Cave of Forgotten Dreams - University of Hartford / Joseloff Gallery - October 30 - December 20, 2017
Marina Abramoviç , Robert Beck, Stanley Brouwn, Thierry Delva, Tracey Emin, Spencer Finch, Werner Herzog, Kelly Mark, Magnus von Plessen, Jennifer Reifsneider, Natalie Waldburger, Martin Wilner
What is a portrait? Is it a likeness, only? Can a portrait be a likeness, but not be ‘about’ the subject? Is a portrait about the artist, or the subject? Can a self-portrait not be about the self? Or is there a way in which all art is, in the end, about the artist – and therefore all art is self-portraiture?

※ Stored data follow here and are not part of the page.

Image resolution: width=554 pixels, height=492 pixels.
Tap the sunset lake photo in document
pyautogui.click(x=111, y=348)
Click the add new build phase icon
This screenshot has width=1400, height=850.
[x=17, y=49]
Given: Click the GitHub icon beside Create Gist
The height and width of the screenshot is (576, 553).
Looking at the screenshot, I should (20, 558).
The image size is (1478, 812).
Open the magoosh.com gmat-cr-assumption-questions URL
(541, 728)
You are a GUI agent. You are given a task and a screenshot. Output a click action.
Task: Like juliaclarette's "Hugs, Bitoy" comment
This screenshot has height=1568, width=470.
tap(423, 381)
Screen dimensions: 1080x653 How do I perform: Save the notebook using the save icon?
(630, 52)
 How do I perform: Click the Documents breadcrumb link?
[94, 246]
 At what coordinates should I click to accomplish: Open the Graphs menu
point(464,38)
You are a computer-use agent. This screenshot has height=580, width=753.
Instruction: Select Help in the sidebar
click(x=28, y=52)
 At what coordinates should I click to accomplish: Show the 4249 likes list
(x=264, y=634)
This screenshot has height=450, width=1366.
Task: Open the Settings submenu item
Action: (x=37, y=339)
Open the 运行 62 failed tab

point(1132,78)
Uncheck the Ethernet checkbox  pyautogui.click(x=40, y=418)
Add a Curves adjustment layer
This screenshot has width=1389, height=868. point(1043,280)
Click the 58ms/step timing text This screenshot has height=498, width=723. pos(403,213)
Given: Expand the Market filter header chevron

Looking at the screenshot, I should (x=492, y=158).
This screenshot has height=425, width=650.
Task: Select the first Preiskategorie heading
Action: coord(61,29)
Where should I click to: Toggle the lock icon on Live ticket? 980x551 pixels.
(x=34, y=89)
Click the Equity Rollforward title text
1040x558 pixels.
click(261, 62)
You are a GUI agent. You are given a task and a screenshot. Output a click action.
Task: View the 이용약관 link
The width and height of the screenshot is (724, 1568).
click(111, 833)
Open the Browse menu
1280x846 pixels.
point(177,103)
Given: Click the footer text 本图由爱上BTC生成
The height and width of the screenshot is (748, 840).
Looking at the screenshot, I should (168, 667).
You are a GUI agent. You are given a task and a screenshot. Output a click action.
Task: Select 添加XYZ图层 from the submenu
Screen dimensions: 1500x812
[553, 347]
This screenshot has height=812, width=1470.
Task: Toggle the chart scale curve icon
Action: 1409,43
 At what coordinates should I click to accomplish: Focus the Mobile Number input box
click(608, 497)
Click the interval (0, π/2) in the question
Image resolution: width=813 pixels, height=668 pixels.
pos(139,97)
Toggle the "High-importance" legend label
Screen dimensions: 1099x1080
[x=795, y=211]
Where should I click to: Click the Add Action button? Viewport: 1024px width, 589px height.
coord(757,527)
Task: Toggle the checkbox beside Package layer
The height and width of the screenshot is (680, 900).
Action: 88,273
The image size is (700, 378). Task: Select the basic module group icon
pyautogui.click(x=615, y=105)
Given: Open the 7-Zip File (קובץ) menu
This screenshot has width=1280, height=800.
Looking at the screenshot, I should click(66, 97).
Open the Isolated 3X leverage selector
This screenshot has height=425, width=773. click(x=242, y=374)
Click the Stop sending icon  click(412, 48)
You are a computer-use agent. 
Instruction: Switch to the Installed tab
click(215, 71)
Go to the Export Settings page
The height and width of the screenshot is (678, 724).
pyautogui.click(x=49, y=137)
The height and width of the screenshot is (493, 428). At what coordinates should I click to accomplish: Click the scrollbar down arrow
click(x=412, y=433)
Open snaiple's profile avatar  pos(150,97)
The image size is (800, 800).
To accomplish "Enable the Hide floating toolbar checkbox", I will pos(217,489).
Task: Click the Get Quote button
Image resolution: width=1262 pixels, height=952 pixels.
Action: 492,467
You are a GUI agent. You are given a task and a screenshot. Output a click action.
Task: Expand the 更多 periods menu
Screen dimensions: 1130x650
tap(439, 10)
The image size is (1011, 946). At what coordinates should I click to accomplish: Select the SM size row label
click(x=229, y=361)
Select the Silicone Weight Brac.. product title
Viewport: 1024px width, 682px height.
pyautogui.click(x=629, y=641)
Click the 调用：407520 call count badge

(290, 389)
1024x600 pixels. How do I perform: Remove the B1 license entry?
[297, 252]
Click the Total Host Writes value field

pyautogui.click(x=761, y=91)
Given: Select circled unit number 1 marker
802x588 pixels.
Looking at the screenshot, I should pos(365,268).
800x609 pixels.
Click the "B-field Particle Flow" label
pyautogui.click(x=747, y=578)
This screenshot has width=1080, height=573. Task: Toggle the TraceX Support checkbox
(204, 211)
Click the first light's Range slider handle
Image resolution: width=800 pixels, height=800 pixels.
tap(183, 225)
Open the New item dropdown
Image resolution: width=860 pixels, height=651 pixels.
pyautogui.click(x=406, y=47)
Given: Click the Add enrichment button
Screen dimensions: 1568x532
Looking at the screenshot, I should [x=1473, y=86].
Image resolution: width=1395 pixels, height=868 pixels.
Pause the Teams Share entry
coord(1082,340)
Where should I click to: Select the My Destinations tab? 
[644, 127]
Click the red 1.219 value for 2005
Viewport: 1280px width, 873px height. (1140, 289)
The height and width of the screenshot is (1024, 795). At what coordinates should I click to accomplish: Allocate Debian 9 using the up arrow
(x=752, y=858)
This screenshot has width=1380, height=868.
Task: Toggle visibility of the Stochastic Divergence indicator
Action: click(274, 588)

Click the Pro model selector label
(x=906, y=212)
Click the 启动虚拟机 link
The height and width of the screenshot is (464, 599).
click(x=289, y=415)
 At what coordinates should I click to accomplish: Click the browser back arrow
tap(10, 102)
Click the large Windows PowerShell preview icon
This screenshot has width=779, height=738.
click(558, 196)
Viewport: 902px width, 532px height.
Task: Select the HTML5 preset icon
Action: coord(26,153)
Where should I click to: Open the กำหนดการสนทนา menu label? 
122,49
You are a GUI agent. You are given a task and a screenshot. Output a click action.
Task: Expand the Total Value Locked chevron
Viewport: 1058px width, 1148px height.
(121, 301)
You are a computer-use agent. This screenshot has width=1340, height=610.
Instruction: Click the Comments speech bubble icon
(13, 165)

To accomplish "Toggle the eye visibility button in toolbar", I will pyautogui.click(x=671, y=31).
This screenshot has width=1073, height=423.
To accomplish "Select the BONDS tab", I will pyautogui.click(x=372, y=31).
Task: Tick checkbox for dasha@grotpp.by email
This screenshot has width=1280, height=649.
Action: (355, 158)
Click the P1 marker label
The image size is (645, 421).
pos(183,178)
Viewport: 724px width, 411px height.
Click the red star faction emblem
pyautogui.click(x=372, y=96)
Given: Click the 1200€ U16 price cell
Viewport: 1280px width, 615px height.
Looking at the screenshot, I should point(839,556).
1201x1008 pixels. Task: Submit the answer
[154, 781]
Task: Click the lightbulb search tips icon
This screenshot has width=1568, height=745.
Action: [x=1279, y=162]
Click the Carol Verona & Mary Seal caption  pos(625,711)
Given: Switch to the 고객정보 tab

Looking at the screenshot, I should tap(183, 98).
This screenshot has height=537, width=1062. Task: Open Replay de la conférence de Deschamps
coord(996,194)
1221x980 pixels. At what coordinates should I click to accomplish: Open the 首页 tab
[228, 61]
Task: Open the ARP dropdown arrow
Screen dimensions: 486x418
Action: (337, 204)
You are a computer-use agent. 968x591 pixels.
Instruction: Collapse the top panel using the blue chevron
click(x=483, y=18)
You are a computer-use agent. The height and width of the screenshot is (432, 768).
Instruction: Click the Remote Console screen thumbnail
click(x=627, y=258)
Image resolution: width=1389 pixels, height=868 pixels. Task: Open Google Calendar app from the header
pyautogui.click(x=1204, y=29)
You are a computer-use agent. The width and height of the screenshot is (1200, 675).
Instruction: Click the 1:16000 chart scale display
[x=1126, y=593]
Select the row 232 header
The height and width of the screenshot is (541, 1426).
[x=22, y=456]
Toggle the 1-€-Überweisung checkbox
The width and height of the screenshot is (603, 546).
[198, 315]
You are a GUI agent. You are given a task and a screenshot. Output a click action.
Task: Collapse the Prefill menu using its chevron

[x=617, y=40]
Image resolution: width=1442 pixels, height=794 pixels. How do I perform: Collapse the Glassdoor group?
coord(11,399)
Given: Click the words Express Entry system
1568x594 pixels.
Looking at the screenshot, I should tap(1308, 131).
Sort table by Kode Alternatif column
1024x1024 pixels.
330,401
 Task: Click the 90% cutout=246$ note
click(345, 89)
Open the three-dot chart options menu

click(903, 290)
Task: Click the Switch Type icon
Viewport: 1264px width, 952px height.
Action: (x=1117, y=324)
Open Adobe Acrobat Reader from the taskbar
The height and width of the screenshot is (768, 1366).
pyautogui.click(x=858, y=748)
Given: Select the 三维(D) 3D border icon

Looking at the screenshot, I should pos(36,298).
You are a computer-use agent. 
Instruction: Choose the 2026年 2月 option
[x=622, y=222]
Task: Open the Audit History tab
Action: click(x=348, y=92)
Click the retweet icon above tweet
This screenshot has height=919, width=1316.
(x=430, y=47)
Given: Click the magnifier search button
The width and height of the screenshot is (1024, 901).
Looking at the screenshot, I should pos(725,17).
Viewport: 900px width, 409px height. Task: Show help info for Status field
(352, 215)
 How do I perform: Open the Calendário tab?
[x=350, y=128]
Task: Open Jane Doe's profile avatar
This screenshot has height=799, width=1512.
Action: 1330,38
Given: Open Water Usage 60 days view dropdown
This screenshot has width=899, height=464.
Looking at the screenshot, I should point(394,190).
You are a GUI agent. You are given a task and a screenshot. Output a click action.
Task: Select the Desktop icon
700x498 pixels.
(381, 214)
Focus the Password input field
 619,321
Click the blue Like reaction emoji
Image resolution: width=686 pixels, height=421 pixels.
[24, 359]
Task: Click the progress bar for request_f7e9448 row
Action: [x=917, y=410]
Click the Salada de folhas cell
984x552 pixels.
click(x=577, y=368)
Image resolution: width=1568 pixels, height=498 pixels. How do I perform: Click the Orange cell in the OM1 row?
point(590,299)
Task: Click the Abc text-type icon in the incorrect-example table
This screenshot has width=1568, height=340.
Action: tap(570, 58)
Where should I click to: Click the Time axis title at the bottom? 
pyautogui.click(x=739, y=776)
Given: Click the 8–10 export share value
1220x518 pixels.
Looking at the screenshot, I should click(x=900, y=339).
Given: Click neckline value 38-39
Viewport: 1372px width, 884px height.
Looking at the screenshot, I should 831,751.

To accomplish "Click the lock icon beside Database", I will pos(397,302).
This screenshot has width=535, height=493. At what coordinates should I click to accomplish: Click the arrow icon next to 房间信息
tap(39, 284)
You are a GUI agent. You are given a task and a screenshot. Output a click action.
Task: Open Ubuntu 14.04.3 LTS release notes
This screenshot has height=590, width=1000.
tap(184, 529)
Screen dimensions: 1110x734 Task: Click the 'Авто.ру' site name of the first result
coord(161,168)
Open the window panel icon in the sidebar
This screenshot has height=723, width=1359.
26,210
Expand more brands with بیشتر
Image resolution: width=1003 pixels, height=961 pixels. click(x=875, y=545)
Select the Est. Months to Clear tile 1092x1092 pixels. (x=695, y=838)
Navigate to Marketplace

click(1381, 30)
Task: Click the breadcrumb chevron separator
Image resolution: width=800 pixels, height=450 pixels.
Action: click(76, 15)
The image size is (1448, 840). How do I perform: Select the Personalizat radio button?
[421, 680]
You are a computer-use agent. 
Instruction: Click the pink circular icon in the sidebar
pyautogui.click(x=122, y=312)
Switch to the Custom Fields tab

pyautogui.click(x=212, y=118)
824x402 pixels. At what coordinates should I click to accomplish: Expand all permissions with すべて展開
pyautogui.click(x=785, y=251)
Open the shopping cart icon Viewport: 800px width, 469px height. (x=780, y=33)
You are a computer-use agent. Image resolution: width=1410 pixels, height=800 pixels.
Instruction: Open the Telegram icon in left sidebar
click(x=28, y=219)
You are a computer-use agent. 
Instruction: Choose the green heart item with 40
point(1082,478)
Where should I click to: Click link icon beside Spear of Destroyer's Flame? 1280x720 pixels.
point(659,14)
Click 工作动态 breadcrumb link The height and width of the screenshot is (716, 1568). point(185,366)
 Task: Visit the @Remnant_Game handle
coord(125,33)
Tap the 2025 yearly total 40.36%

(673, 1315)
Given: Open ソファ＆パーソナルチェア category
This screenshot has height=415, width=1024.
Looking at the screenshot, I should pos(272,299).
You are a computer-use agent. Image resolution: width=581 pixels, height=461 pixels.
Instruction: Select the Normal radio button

The self-portrait is in some senses the most fundamental of artworks.. The first work of art, handprints on a cave left 50,000 years ago was – simply - a self-portrait.
I am.
I was.
In this way, the self-portrait is a trace element in the history of consciousness. The human drive – expressed often as the drive to “leave a mark” – is the drive of a human subject to be seen, pictured, or remembered in some way. Much of human creativity arcs towards the monument. While the artists in “The Cave of Forgotten Dreams” each make their own subjectivity the subject of the work exhibited, in each case the self is depicted not through mimesis, but through surrogacy, allusion, redirection or the refraction of the notion of self from noun to verb, from subject to object, or from self to other.